El contador mayor labró una casa magnífica en la calle de San Francisco, a un costado de la capilla de San José de los Naturales, del convento de San Francisco. Invitó, lleno de ventura, a la Virreina para que le hiciera la merced de estrenarla, viendo desde sus balcones, en unión del señor Virrey y de la corte, el paso de la procesión del Corpus seguido de gran cantidad de fieles. Se llenó de deleite el alma de don Francisco cuando aceptaron la invitación sus excelencias.
Fueron los Virreyes a su casa y admiraron el refinado lujo con que estaba decorada. Don Francisco les hizo el regalo de unos afiligranados ramilletes de plata, con flores de rubíes, topacios y turquesas, y a todas las damas y caballeros que los acompañaban les obsequió con dulces deliciosos en cajuelas de plata.

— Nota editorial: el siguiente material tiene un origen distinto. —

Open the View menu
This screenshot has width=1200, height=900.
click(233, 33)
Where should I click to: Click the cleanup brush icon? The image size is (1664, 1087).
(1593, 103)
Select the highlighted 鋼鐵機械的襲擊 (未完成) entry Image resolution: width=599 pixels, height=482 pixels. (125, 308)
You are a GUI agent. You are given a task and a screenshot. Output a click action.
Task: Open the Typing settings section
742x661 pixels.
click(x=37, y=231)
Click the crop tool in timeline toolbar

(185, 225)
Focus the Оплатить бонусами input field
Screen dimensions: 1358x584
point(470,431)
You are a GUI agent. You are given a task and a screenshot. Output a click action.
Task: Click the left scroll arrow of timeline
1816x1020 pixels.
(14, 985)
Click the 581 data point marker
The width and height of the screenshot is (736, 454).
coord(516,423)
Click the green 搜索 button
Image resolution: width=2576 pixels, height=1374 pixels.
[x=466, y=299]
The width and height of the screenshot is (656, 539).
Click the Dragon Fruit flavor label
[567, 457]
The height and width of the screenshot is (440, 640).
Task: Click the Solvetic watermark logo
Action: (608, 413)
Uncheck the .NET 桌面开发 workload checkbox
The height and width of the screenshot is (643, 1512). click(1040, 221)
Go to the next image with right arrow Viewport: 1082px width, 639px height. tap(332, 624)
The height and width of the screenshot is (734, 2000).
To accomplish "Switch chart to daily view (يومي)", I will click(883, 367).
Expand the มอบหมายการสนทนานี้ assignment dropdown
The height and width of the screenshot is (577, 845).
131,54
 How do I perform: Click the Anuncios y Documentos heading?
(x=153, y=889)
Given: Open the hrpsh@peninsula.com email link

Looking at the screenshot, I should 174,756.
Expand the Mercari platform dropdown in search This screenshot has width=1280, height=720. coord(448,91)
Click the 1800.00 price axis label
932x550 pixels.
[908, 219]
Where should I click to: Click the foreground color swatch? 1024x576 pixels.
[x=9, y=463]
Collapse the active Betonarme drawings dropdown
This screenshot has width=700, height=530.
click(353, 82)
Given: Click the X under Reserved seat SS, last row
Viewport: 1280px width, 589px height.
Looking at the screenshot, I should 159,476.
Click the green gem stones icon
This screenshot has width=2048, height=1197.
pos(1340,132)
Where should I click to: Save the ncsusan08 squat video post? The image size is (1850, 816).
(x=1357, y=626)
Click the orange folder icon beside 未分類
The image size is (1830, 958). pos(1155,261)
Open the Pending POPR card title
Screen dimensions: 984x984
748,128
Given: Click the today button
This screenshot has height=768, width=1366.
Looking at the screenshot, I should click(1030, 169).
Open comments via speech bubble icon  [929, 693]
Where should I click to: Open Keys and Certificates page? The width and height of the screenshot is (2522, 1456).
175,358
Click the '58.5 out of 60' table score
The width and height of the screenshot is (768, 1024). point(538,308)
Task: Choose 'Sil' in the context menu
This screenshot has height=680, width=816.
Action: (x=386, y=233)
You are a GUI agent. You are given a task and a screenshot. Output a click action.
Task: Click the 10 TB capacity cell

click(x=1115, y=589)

Ya estaban todos los convidados en la sala del dosel, entregados a sabrosas pláticas. Y entonces, ¿qué pasó? ¿qué imágenes acudieron a la mente calenturienta del Virrey? Porque se abalanzó, furioso, sobre el magnífico don Francisco de Córdoba, que se inclinaba ante la Virreina, y sonriendo, le ofrecía unos guantes de ámbar, bordados de perlas. Se le echó encima el Virrey a don Francisco y a toda mano le dio una sonora tunda de bofetadas que lo bañaron en sangre y le derribaron un diente. La Virreina lanzó un grito, y como era natural, se acercó pálida al herido.
Todos los presentes estaban atónitos ante el suceso. Arrebató impetuoso el Virrey los guantes, cogió las cajuelas de plata, cogió los ramilletes de plata y saliendo al balcón, arrojó todo.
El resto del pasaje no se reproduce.